The problem is so extensive that according to the author, students’ literacy or their ability to read at all, let alone read well, has been ruined, because reading long texts doesn’t help students achieve higher test scores. I disagree with this argument most. Kotsko argues students are unable to find meaning in readings, and read for extended periods of time; however, tests and school require students to focus for extended periods of time. Is it impossible that other types of focus can translate to focus in reading? In addition, I do not think that preparing students for tests is what has jeopardized their education.

            For example, Kotsko gives an example of a student who is unfamiliar with basic vocabulary and criticizes common core standards for failing in students’ phonics education that would help them understand. I do not think vocabulary issues are just issues of  instruction, but also lack of reading variety. I read Lord of the Flies four times during my middle and high school years. In addition, I read The Crucible, The Adventures of Huckleberry Finn and The Odyssey at least twice. The lack of communication of works taught in a small town, in schools is astonishing. At the time, I was appreciative of the fact that I didn’t need to reread the novels as carefully, but looking back, I think it would have been good for me to read different authors, in different styles. This isn’t to say that such classics don’t belong in high school classrooms. I’m simply arguing that a specific set of classics is taught, but often students get little other literary exposure that not only could have bolstered their education, but also have made them interested in reading itself.
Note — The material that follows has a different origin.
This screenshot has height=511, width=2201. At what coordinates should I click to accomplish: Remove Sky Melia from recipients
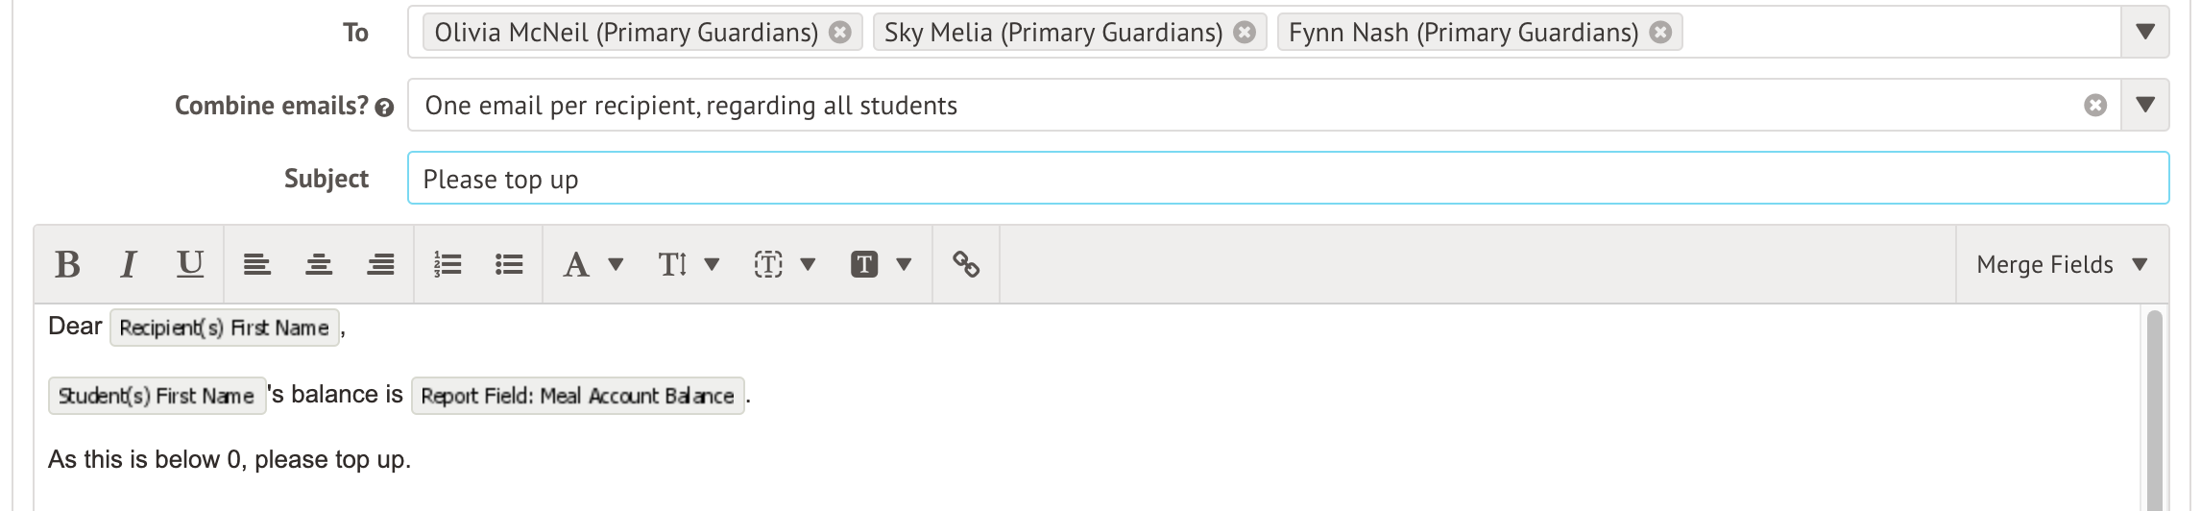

Indeed, most of my vocabulary comes from reading science fiction and fantasy novels during free periods in high school. If we are to focus on failures within the humanities, I would consider this to be a major one. In highschool I was never taught to appreciate alternative written works such as journalism, academic reports, etc. All of these styles, though, I interact with regularly in my classes. Indeed, it was a sharp learning curve during my freshman year of college trying to understand writings that were not in the form of a novel.

Therefore I appreciate Kotsko’s concern, however I think he missatributes the sources of such problems. In addition, the problem Kotsko describes seems somewhat overstated, and is framed in a highly contextual way. Indeed, how I do my readings for class is dependent on how I will be interacting with the text in class and in my assignments. Meaning each time I read, I apply different techniques. 

Here is the article if you are interested in reading: https://slate.com/human-interest/2024/02/literacy-crisis-reading-comprehension-college.html

If you disagree with my critiques, or have an experience that differs from mine feel free to share. I am a student, not an educator, so I do not doubt that there are factors to this argument that I am missing.

One Response to “Learning to Read”

  1.   Ed Webb said:

    I very much appreciate you engaging so thoughtfully with Prof. Kotsko’s piece. I hope some of your peers will add their thoughts as comments here or on their own blogs.